En los primeros años de su carrera hubo momentos en los que ocasionalmente se afirmó que Messi no sentía mucha pertenencia por Argentina, y que Argentina tampoco sentía una pertenencia especial con Messi, como habría sido el caso si no hubiera vivido en Europa, en España, desde niño. Había una gran distancia entre él y su patria, lo que, teóricamente, significaba que no podía replicar su estilo de juego en la selección nacional.

Que Messi siga aquí, intentándolo, es la prueba definitiva de la falsedad de esa creencia. No está en Brasil porque quiere compensar su decepción personal en 2014. Eso, como él sabe, es imposible. Algunas cicatrices nunca se curan. Como siempre, está aquí porque quiere enfrentar los fantasmas de otros: todos los casi triunfos de Argentina, todas sus decepciones y todos sus años de espera.

Él sabe que se le acaba el tiempo. Tiene una oportunidad más, de manera realista, de ganar una Copa del Mundo, en Catar a finales del próximo año. No es imposible que vuelva a la Copa América también: tendrá 37 años cuando se juegue el próximo torneo, en 2024. Para ese entonces, habrá estado jugando con su selección durante dos décadas. Si tiene algún arrepentimiento, le acompañará el resto de su vida. Pero no quiere perder ni un segundo.

Dentro de la UEFA, la emoción predominante será el alivio. Alivio, hasta cierto punto, de que la Eurocopa haya sido un éxito. No se ha visto afectada por brotes de coronavirus. No se ha complicado con más cierres o restricciones de viaje. No se ha jugado con estadios vacíos como telón de fondo.

Sin embargo, muchos descansarán cuando termine. Incluso sin la pandemia, este torneo fue una pesadilla logística: 11 estadios en 11 ciudades repartidos en cuatro zonas horarias, todos sujetos a diferentes condiciones locales. Dentro del fútbol europeo no quedarán ganas de volver a organizar un torneo pancontinental.

Y eso, francamente, es algo bueno. No simplemente porque algo se pierde, por leve e insignificante que sea, cuando un torneo no es organizado por una sola nación —lo que ha atraído a fanáticos de todo el mundo, cambiando la estructura del lugar al que llaman hogar incluso si solo es por un mes— sino porque la difusión de los partidos ha comprometido la integridad de la competencia.

El extravagante programa español llamado El Chiringuito se sumergió en el terreno de las teorías de la conspiración cuando sugirió, el miércoles por la noche, que la Euro 2020 se había “moldeado” a favor de Inglaterra, pero que la estructura del torneo ofrecía una ventaja a ciertas naciones.

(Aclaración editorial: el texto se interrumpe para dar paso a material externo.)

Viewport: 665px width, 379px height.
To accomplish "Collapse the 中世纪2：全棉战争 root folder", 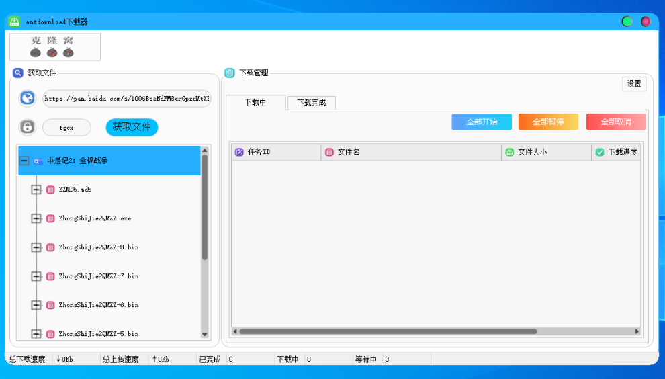I will [x=24, y=161].
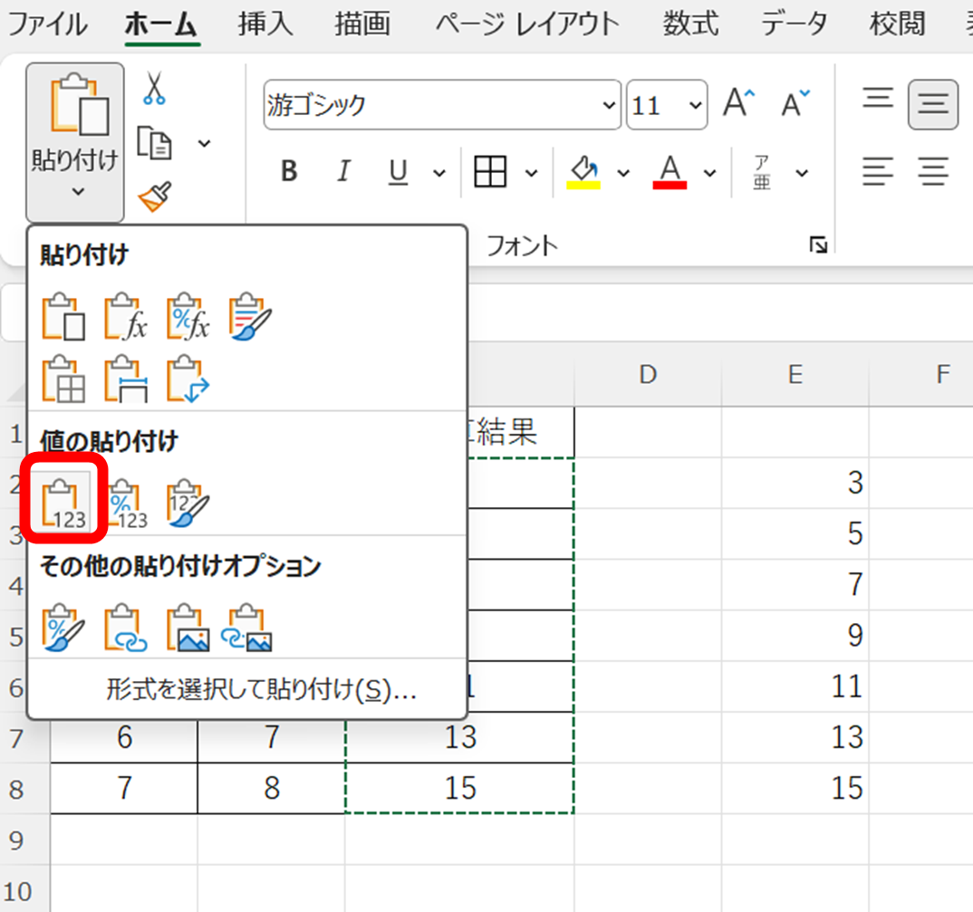Toggle bold formatting
The width and height of the screenshot is (973, 912).
pyautogui.click(x=289, y=171)
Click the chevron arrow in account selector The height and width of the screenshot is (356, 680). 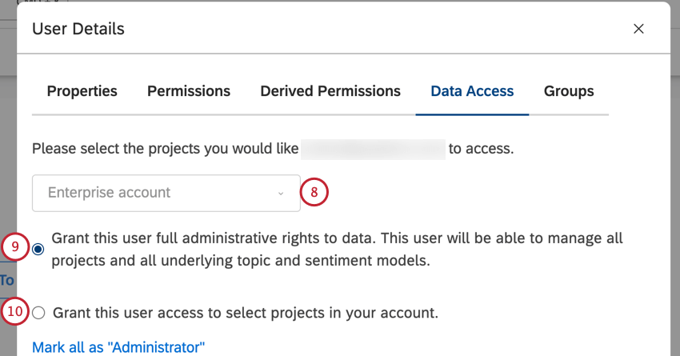coord(280,194)
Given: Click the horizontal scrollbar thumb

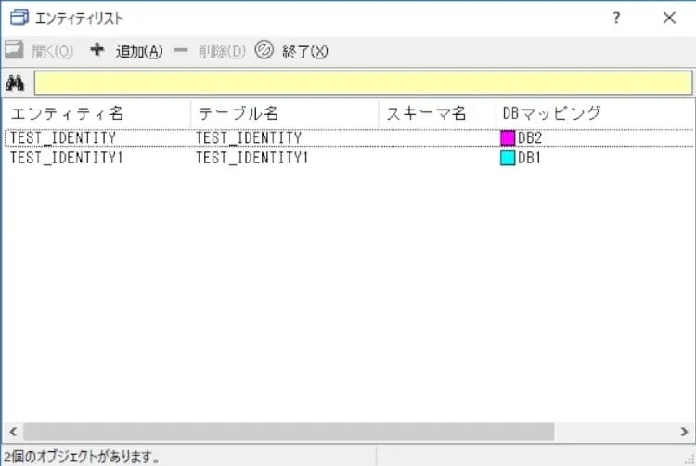Looking at the screenshot, I should (288, 433).
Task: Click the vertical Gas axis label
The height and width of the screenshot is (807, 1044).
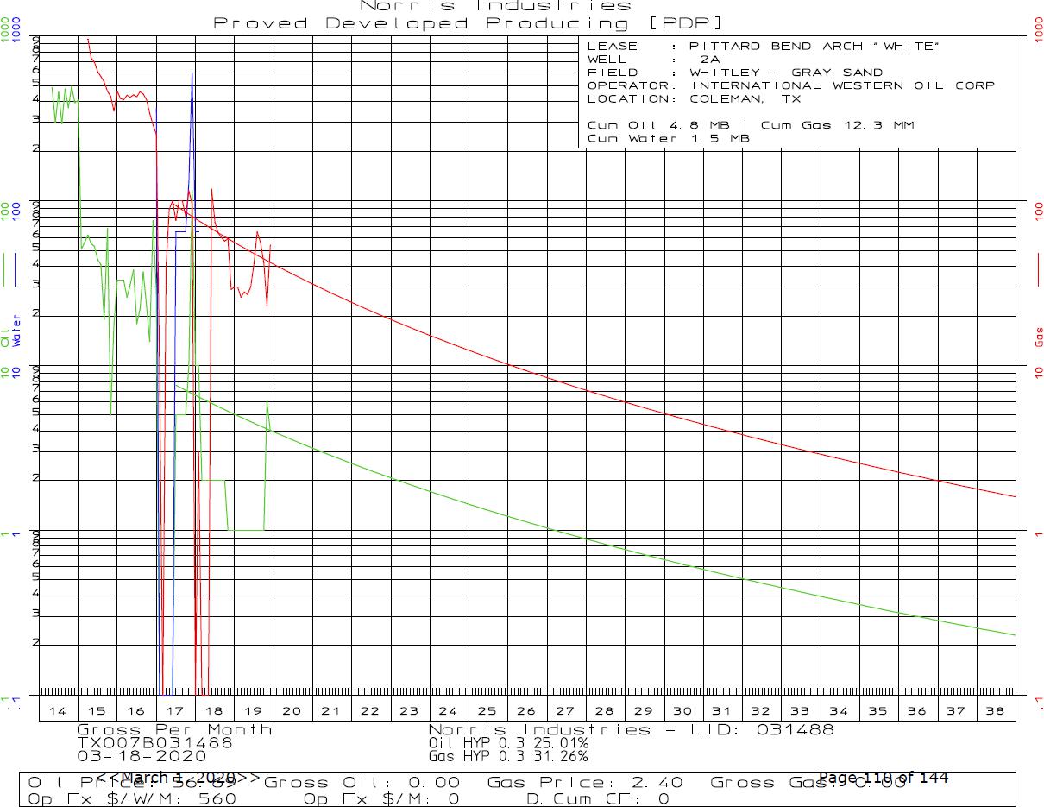Action: [1039, 337]
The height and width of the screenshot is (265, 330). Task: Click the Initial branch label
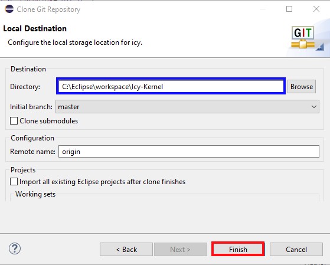pyautogui.click(x=31, y=107)
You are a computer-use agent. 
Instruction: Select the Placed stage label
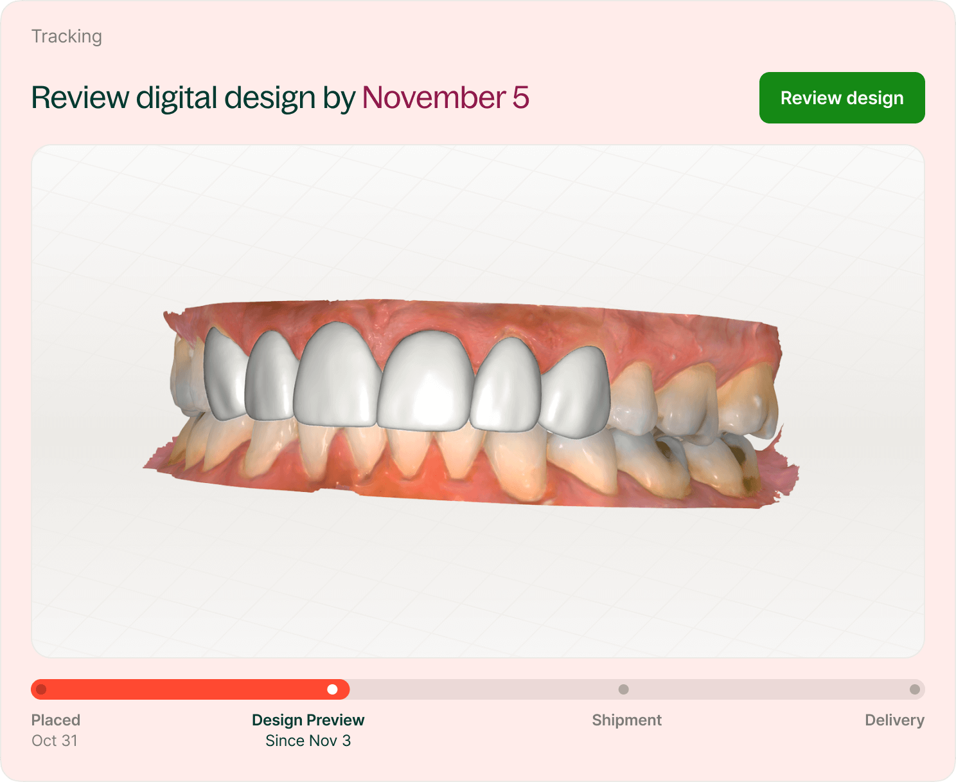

No fue casualidad que los cuatro semifinalistas jugaran los tres partidos de su grupo en casa, lo que redujo la cantidad de tiempo y energía que podrían haber perdido al viajar. Es probable que un factor relevante en el cansancio de Dinamarca durante su semifinal se deba a que tuvo que viajar a Bakú, Azerbaiyán, en la ronda anterior, mientras que Inglaterra hizo un viaje comparativamente más corto, su única aventura fuera de sus fronteras consistió en trasladarse a Roma.

Claro que siempre hay un país anfitrión, y eso siempre implica una ventaja. Pero, en circunstancias normales, todos los equipos del torneo tienen una base en ese país para reducir el tiempo de viaje. A nivel práctico, aunque no espiritual, el campo de juego está nivelado.

Eso no significa que Italia o Inglaterra serán campeones inmerecidos. Han sido los mejores equipos del torneo (en vez de ser las dos escuadras con las personas más talentosas). Ambos han garantizado su lugar en la final. Pero también disfrutaron de condiciones que están lejos de ser universales. Sería bueno que eso no volviera a suceder.